Le stablecoin algoritmiche affrontano un controllo più rigoroso mentre gli Stati Uniti dibattono su ricompense, riserve e rischi crescenti per i depositi bancari.
Il Brasile sta proponendo una misura che impone a tutte le stablecoin emesse in Brasile di essere completamente garantite da asset di riserva separati. Inoltre, la proposta mira ad aumentare la trasparenza operativa e introduce anche reati penali per le parti che lanciano stablecoin senza garanzie.
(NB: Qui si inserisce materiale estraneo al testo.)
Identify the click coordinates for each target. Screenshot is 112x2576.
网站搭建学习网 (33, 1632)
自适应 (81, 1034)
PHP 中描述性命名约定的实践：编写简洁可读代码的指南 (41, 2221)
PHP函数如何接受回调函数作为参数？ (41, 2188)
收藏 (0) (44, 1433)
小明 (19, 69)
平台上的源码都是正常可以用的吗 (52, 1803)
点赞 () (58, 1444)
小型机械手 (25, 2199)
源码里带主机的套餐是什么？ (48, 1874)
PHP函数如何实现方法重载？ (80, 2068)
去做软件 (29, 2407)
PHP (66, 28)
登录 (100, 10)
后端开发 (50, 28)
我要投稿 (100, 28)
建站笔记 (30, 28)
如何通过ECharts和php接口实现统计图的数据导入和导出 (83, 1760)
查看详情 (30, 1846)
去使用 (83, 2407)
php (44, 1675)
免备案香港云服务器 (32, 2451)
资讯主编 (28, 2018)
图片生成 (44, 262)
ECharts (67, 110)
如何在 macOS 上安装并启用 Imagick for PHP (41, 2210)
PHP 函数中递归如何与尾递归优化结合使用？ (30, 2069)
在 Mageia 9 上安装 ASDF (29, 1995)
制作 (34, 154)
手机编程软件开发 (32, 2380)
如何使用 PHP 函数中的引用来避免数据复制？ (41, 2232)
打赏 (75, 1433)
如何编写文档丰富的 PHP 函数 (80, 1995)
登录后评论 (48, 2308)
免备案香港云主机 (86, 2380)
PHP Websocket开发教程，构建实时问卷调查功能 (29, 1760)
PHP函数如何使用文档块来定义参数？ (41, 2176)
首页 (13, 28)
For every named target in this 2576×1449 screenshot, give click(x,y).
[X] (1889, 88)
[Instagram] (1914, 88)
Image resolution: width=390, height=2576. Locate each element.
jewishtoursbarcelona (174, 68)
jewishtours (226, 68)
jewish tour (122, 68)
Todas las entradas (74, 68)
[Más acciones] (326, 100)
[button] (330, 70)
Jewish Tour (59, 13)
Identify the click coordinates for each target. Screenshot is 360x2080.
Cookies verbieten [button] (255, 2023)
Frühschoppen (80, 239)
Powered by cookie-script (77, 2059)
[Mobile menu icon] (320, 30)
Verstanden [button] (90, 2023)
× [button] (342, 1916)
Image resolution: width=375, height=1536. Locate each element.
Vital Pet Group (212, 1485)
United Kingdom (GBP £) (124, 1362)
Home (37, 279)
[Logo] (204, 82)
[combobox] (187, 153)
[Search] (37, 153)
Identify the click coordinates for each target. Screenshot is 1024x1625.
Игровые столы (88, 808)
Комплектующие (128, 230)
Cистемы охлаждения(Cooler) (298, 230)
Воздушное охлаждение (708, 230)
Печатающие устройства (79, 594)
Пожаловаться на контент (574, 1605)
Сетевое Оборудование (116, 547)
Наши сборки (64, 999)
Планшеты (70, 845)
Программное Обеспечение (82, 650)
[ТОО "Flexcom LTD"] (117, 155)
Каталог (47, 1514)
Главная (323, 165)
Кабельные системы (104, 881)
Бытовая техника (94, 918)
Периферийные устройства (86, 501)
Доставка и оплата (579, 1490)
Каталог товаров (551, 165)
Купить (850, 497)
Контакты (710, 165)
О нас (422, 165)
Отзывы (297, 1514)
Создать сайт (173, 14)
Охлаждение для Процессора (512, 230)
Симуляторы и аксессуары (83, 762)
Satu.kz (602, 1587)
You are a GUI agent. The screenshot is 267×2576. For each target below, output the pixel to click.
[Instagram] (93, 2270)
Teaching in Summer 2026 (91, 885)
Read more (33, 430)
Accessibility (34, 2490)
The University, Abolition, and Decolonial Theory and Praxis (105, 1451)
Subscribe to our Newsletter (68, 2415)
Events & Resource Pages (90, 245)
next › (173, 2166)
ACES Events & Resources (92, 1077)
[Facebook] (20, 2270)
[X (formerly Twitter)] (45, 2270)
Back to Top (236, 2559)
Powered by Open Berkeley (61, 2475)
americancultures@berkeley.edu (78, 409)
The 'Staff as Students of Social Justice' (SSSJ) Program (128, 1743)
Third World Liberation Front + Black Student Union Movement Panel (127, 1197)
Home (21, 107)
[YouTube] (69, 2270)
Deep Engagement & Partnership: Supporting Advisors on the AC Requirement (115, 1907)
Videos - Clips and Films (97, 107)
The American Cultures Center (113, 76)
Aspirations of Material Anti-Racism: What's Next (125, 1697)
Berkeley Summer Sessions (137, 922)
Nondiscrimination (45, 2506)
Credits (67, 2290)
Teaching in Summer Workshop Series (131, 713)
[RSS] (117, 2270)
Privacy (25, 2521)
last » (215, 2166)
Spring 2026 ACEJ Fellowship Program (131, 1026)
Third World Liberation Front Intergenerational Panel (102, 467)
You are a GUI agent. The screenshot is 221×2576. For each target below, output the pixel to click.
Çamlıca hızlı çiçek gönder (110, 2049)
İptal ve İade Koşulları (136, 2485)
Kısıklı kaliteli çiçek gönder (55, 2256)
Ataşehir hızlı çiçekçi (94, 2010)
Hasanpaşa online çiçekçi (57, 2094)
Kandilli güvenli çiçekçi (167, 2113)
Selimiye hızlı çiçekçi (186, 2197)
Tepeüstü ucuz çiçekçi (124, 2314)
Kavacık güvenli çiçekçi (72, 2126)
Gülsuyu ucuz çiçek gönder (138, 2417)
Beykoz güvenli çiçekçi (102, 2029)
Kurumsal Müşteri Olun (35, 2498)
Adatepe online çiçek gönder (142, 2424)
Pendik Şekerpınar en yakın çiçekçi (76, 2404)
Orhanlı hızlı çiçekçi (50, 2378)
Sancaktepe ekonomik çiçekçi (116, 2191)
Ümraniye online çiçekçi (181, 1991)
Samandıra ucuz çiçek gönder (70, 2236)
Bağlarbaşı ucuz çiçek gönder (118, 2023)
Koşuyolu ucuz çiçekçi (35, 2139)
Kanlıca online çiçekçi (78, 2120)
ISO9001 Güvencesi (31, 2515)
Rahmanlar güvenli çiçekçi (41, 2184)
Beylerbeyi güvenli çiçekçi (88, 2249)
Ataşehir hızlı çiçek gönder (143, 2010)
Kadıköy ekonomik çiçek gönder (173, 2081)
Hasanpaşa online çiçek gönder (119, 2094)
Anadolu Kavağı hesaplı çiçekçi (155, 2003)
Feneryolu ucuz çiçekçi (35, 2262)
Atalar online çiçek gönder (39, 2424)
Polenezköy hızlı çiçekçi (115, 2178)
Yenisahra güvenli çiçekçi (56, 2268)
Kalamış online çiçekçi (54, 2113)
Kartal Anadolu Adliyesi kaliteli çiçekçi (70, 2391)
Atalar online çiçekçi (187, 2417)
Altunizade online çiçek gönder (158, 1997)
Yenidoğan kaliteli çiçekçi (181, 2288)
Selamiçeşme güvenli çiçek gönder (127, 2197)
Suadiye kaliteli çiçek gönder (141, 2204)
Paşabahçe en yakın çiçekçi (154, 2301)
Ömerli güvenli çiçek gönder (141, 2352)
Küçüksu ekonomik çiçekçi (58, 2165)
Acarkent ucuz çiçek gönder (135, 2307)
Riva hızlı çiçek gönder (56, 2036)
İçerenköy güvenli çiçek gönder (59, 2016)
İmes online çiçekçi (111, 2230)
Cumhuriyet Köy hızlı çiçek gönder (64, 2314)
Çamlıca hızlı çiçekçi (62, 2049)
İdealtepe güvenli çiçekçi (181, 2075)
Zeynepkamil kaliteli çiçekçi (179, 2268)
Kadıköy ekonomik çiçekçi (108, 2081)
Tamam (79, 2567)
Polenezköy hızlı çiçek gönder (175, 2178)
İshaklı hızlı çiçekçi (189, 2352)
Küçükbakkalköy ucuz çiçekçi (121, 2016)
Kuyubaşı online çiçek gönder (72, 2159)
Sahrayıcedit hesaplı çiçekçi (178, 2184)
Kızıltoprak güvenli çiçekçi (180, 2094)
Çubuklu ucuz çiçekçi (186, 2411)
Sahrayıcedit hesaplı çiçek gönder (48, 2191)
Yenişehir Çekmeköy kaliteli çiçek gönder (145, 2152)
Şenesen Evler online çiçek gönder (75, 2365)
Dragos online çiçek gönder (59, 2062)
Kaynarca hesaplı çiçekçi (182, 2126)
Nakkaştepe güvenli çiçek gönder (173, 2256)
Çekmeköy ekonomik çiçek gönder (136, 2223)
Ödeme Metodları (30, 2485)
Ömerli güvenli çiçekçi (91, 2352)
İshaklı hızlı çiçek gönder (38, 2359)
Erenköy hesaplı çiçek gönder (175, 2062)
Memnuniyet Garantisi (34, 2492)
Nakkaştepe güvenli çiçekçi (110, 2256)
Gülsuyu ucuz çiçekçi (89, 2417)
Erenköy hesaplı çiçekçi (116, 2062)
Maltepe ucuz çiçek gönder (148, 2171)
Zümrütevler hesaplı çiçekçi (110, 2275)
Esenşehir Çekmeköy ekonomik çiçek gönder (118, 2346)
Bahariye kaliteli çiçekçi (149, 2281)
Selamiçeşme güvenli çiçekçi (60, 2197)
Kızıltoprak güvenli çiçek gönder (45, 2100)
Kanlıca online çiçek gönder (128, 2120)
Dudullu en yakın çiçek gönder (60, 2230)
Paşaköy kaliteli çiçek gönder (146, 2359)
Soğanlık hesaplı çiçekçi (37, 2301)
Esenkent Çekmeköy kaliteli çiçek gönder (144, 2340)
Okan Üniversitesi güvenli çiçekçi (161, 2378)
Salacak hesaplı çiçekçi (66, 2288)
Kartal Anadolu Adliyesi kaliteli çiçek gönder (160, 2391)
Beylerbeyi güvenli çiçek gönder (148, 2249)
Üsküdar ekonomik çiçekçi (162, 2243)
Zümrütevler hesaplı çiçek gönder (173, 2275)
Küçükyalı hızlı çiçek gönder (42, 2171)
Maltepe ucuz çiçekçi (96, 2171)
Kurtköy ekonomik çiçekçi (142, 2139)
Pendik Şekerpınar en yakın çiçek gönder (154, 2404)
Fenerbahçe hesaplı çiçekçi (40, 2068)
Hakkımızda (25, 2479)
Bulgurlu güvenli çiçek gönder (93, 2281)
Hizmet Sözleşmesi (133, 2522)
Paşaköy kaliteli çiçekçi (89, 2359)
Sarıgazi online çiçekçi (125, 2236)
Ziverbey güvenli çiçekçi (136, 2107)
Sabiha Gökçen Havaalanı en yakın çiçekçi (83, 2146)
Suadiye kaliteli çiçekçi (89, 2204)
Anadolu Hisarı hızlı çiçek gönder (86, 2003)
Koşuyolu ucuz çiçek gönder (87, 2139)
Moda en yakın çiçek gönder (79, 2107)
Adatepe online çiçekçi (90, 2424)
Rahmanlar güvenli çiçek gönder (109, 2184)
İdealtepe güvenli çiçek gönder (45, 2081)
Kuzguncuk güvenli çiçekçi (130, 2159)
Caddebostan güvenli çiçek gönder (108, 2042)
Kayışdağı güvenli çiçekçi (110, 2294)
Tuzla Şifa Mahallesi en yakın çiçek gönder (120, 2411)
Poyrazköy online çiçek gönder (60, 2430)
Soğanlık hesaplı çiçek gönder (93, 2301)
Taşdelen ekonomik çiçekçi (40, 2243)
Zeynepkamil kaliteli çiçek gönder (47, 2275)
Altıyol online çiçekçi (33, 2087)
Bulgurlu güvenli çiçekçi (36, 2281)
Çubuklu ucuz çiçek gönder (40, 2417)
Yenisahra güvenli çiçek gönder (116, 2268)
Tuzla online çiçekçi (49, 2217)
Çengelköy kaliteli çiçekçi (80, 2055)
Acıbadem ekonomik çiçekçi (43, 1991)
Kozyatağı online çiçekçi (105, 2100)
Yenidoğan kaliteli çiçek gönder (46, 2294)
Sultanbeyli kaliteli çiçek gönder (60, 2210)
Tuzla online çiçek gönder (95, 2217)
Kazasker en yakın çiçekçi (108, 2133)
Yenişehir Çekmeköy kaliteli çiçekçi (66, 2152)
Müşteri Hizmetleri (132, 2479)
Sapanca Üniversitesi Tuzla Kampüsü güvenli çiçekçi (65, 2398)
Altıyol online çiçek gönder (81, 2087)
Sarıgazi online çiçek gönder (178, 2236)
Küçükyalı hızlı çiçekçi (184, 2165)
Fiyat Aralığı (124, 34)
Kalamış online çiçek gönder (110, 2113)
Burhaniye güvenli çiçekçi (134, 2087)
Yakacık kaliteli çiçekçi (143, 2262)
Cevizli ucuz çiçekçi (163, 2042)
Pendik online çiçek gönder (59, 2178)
Il dibattito sul design delle stablecoin si sta svolgendo anche negli Stati Uniti, dove banche e società crypto rimangono divise.
Il Comitato per la Scienza, la Tecnologia e l'Innovazione del Brasile ha approvato un rapporto legato al Disegno di legge 4.308/2024. Come riportato, la proposta rappresenta un passo fondamentale verso il divieto delle stablecoin algoritmiche.
Nello specifico, il disegno di legge si rivolge ai token che si basano su codice e meccanismi di mercato piuttosto che su riserve per mantenere un valore fisso. Ciò significa che asset simili a USDe di Ethena e frax non potrebbero più essere scambiati o emessi nel paese.
Dopo il crollo di Terra qualche anno fa, la maggior parte dei partecipanti del settore ha segnalato le stablecoin algoritmiche. Per contesto, le stablecoin algoritmiche sono monete digitali che mantengono un ancoraggio 1:1 con una valuta fiat come il dollaro. Ma una caratteristica distintiva di queste monete è la loro mancanza di garanzia collaterale.
I legislatori ora considerano tali design come un rischio finanziario piuttosto che un esperimento tecnico. La legge proposta richiede che ogni stablecoin emessa in Brasile detenga asset di riserva segregati che corrispondano completamente all'offerta di token.
In particolare, la proposta aumenta anche gli standard di divulgazione e crea un reato penale per l'emissione di stablecoin senza garanzie. Infatti, le violazioni potrebbero portare a pene detentive fino a otto anni. Tuttavia, i funzionari sostengono che i trasgressori dovrebbero essere colpiti con sanzioni più severe. Secondo loro, le stablecoin dominano l'attività crypto locale e quindi giustificano sanzioni più rigorose.
Le stablecoin giocano un ruolo centrale nel mercato brasiliano, rappresentando circa il 90% del volume di transazioni crypto basato sui dati dell'autorità fiscale. Di conseguenza, la proposta introduce anche regole per le stablecoin emesse all'estero, inclusi USDT e USDC.
Solo le società autorizzate sarebbero autorizzate a offrire tali asset. Allo stesso tempo, gli exchange dovrebbero verificare che gli emittenti soddisfino standard simili.
I requisiti chiave delineati nella proposta includono:
Per una possibile approvazione, la misura deve ancora superare diverse approvazioni legislative prima di diventare legge.
Sul suolo statunitense, le istituzioni bancarie e le società crypto continuano a scontrarsi su come tali asset dovrebbero operare. Discussioni recenti mostrano che le società crypto offrono concessioni, inclusi modelli di riserva condivisi con le banche comunitarie.
Il disaccordo si concentra sulle ricompense delle stablecoin. Secondo le disposizioni del GENIUS Act, gli emittenti non possono offrire rendimenti che assomigliano agli interessi. Rimangono tuttavia aree grigie, consentendo a piattaforme come Coinbase di fornire incentivi attraverso programmi di terze parti.
Il CEO di Bank of America Brian Moynihan ha avvertito che le stablecoin fruttifere potrebbero drenare oltre 6 trilioni di dollari dai depositi bancari. I commenti hanno fatto riferimento alle stime del Tesoro statunitense, secondo cui le banche potrebbero perdere circa il 35% dei depositi commerciali.
Jeremy Allaire si oppone a quella visione, sostenendo che timori simili circondavano una volta i fondi del mercato monetario. Quei fondi ora detengono oltre 7 trilioni di dollari senza destabilizzare le banche.